Barriers to uptake of the digital technology by end users

Barriers to uptake of the digital technology by end users

Digital technologies are transforming our world, disrupting business operations and driving new value propositions. Whether known as Industry 4.0, the Industrial Internet of Things or Smart Manufacturing, the future of manufacturing is already being shaped by this revolution. With Germany investing 6.6 times more in automation then UK, keeping the UK moving in this competitive landscape is vital.

According to Industrial Digitisation Review commissioned by the government, over 10 years Industrial Digitisation could boost UK manufacturing by £455 billion, increase 3% sector growth year on year and create 175,000 net jobs. On top of that is is predicted to reduce CO2 emissions by 4.5%. 

It is clear that UK has a lot to gain but so do the individual businesses. 77% of surveyed businesses claim they will increase their investment in digital technology over the next 3 year. Three quarters of respondents named 'cost reduction' as a key driver for change and half is looking for growth and  new revenue streams. If the businesses are acknowledging the value of Industrial Internet of Things, why the uptake is not higher?

The research found that only half of the respondents had 'good' or 'expert' knowledge of digital technologies and less than 10% believe they have sufficient skills in place to take advantage of the IIoT. Businesses face a skills shortage, particularly in digital engineering capabilities, and are hindered by a fragmented skills system and a lack of systematic engagement between education and industry.

Culture and attitude have also significant impact on the digital technology adoption.

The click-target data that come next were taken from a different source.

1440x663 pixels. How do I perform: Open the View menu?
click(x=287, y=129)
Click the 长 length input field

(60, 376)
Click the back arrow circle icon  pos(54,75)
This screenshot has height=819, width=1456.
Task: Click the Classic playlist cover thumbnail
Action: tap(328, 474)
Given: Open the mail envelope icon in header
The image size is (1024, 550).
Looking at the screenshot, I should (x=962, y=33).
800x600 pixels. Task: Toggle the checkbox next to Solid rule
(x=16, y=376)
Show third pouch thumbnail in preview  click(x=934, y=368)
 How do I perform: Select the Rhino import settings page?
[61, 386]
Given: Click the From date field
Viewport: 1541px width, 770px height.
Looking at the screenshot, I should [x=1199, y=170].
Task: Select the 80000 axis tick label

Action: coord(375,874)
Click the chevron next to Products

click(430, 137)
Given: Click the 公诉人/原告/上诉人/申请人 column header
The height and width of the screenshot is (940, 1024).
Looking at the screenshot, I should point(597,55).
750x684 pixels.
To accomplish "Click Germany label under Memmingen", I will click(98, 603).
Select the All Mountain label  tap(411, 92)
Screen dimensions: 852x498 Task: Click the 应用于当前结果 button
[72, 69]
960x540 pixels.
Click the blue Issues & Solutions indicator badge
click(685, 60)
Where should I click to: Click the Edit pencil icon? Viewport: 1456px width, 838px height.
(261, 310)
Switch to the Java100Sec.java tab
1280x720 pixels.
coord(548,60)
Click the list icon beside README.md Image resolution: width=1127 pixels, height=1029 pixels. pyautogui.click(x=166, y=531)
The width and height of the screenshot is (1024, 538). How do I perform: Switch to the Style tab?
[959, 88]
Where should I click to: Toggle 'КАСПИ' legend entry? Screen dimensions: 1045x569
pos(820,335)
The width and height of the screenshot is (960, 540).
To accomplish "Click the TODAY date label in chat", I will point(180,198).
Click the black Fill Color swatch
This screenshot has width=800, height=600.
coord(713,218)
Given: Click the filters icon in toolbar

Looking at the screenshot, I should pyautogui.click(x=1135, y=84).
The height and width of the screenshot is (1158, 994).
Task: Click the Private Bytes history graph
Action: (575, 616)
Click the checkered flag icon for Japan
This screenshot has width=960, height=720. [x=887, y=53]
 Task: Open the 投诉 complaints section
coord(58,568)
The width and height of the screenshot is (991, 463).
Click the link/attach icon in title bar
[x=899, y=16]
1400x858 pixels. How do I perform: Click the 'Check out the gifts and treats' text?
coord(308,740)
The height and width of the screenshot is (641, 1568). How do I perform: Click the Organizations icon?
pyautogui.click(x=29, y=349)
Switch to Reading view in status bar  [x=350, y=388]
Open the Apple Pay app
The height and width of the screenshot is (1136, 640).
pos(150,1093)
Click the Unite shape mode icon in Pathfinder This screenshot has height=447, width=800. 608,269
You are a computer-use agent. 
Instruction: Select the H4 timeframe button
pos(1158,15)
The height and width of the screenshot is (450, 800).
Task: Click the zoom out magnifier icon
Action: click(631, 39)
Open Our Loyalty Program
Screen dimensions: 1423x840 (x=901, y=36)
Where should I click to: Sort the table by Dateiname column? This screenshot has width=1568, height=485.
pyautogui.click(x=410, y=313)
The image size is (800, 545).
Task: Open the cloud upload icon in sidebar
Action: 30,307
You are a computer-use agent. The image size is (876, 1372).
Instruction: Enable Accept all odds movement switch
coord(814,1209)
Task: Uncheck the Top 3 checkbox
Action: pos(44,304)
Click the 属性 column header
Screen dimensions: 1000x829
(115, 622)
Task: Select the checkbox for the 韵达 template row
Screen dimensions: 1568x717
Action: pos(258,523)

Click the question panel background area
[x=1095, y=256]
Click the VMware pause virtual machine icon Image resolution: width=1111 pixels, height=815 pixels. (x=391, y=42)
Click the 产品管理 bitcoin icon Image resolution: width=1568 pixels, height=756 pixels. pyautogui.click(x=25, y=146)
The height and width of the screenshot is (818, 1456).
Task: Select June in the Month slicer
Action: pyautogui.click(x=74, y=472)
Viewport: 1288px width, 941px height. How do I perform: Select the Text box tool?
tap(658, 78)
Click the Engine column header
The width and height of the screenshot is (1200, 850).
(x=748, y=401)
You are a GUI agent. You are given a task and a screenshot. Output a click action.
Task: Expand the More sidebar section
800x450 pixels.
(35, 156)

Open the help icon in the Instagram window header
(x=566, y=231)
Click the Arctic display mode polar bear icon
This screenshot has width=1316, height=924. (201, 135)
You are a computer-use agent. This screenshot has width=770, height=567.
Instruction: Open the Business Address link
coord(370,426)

SMEs often have difficulties in implementing organisational change. They usually have limited resources, including a shortage of skilled personnel. This scarcity of technical skills can often result in a lack of awareness about the productive potential of available technologies. A recent study on the impact of digital change on skills and employment in Germany suggests that the “ability to plan and organise, to act autonomously”, combined with company-specific and occupation-specific working experience, are crucial for the successful digital transformation of businesses. 

Another one of the identified causes for slow adoption is an ineffective and confused landscape of business support, with no clear route to access help and ambiguity about what ‘good’ looks like. There is an uncertainty when it comes to trust in available technology, advise and innovation models.  SMEs, in particular, perceive significant barriers to adoption, such as risks around cybersecurity, and a lack of common standards allowing different technologies to connect. Companies open to risk, potential failures and collaborations are most likely to be the earlier adopters of the new technology.